Polacy wygrali z drużyną z Ameryki Południowej 30:16, ale długo nie mogli osiągnąć zdecydowanej przewagi.
– Tego meczu nie możemy zaliczyć do udanych. On już jest jednak za nami. Wiedzieliśmy, że największą trudnością będzie ta wynikająca z kwestii mentalnej. Byliśmy zdecydowanym faworytem. Od początku coś się nie kleiło. Skończyło się 14 bramkami. Musimy to odhaczyć, teraz przed nami najważniejsze spotkania – tłumaczy Mateusz Kornecki.
Podopieczni Patryka Rombla sprawę awansu do kolejnej fazy mają w swoich rękach. Przed nimi starcia z Węgrami i Niemcami.
– Teraz mecz z Węgrami jest najważniejszy. Jesteśmy gotowi, aby wygrać. Wiemy, że nie będzie to proste. To silny zespół. Jeszcze nie przegrali, ale mamy nadzieję, że ulegnie to zmianie – przekonuje zawodnik mistrza Polski.
Na numer jeden w bramce kadry wyrósł Adam Morawski. W trzech spotkaniach w „szesnastce” znalazł się również Piotr Wyszomirski. Jak wygląda rywalizacja między golkiperami?
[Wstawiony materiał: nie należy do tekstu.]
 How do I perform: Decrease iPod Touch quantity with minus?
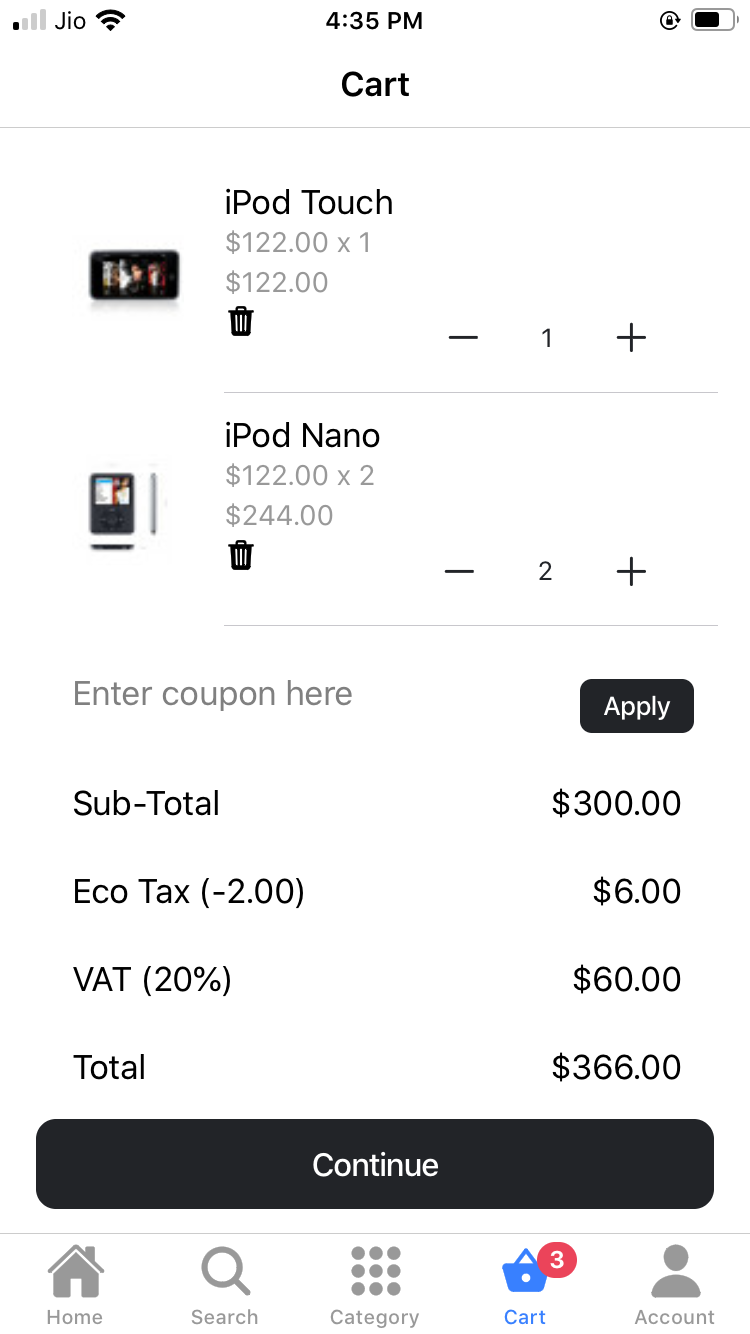pyautogui.click(x=463, y=338)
– O wszystkim decyduje Sławomir Szmal. On wybiera skład. Dokonuje analizy. Jeżeli popatrzymy na ostatnie spotkania, to obsada bramki ulegała zmianie. Chociaż teraz Adam prezentuje super formę, on jest numerem jeden. Z każdej strony jest jednak nacisk. Kto nie wejdzie, chce bronić dla zespołu. Liczy się wynik. Nie ważne kto ile gra – kwituje Mateusz Kornecki.
Sobotni mecz z Węgrami rozpocznie się o godz. 18.